Research, advocacy and policy manager of SADC-CNGO, Bob Muchabaiwa acknowledged that there are hurdles to be encountered in the integration of Southern African member states, but pointed out that it is not going to be an overnight activity. Muchabaiwa said they would take baby steps in order to ensure the success of the initiative. "So far we have devised short, medium and long term schemes that we need to stick to," he said.
Muchabaiwa said in the short-term, member states should sign the Protocol on the Facilitation and Movement of Persons. The protocol has only been signed by five countries being Botswana, Lesotho, Mozambique, South Africa and Swaziland, with the number falling short of the nine that is required for the protocol to enter into force.
He said other short term initiatives hat can be seen through include scraping of Visas for short term visits between member states and the efficiency of border posts in order to save peoples time.
"It is not impossible for SADC member states to obtain freedom of movement of persons because certain parts of the world including parts of West and East Africa, Europe and Latin America have been able do it," he said.
German Embassy Attache to SADC, Larissa Berhmann, said freedom of movement of persons is important. "Europe has adopted this and things are easier for Europeans as they engage in different activities cross border and a single market has been established," she said.
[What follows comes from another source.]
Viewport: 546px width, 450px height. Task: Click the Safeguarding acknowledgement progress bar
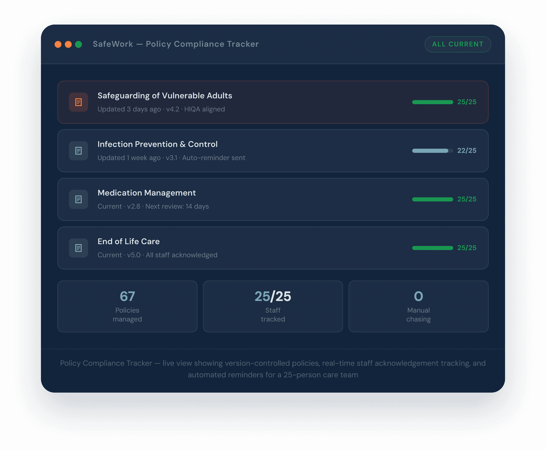coord(432,102)
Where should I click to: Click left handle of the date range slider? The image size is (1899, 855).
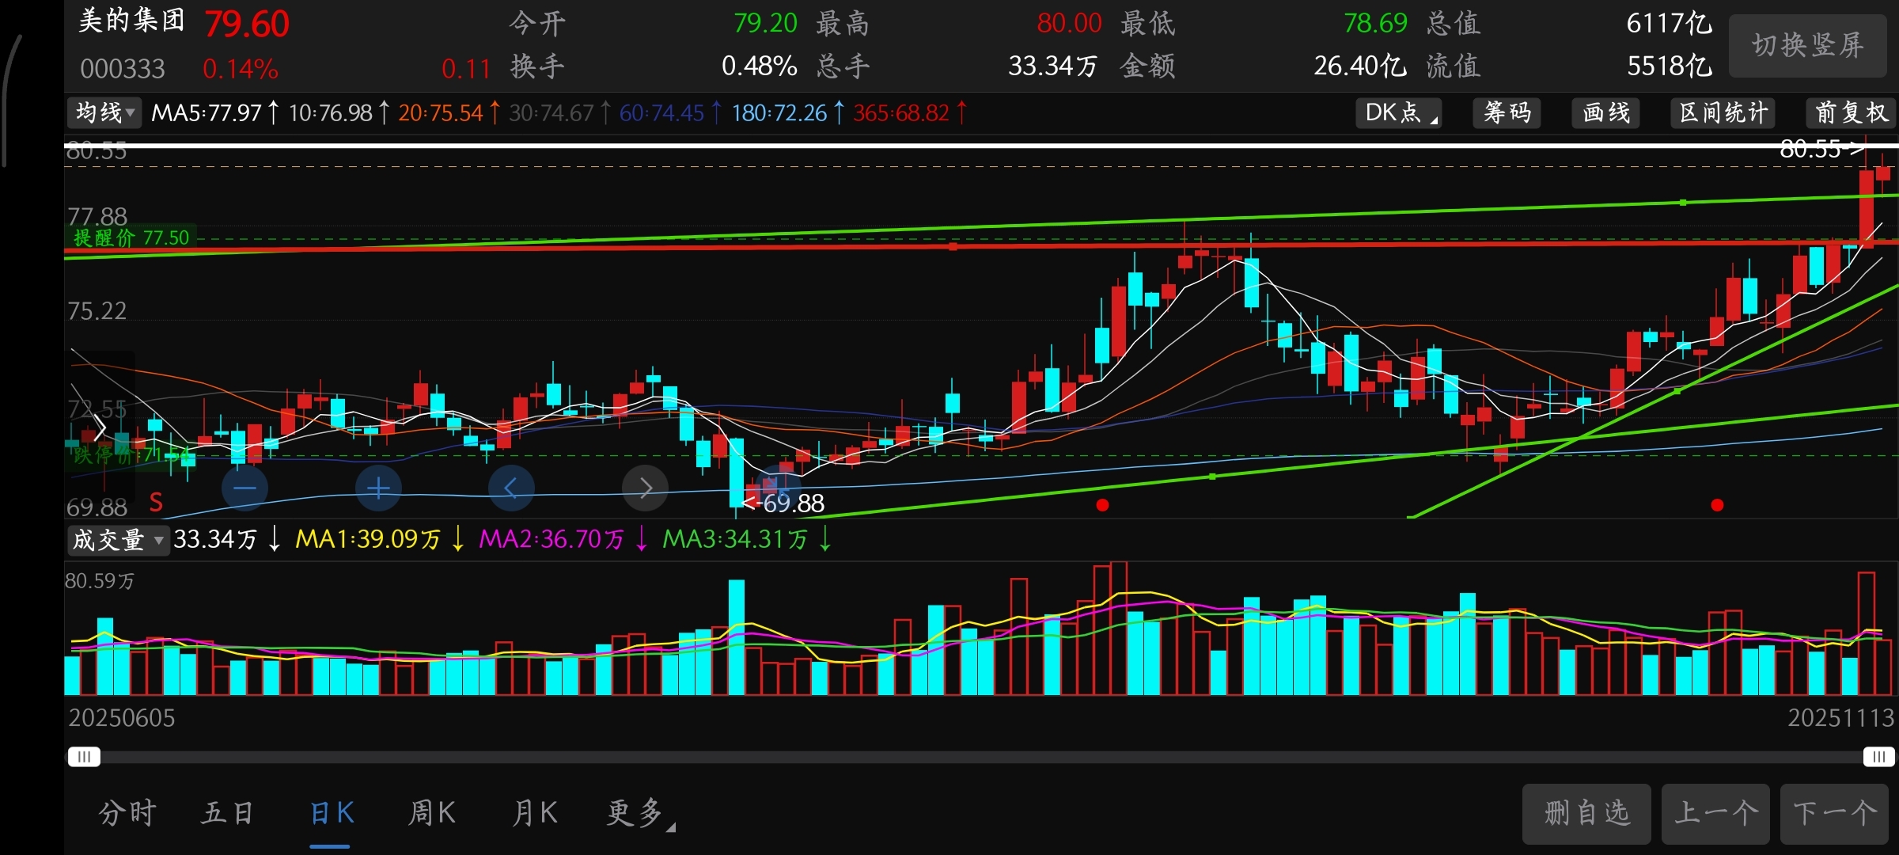click(84, 757)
Berhmann however said that member states should have good intentions when agreeing on such initiatives. She said that they shouldn't have hegemonic ideologies or hidden motives of exploitation of another country. She said that for the success of the freedom of movement of persons, the region needs both visionary leaders and visionary persons at all levels of the society. This has to be like a never ending project that will continue generation after generation because even back in Europe there are challenges we still face on a daily bases," she said.
SADC-CNGO executive director, Abbey Ditlhake, said that it is necessary for SADC to educate member state citizens on the SADC mandate. He said since 2008 they have done extensive consultations in the region. "To overcome our challenges we need to take SADC to the people and the people to SADC," he said.
Meanwhile a public dialogue on the regional policy dialogue series themed "Regional Economic Integration and trade: Whither SADC?" will be held on August 2 at Boipuso Hall. The topic to be discussed is the challenges and opportunities that will be brought about by the inter-state regional trade with reference to north-south trade negotiations and agreements with SADC.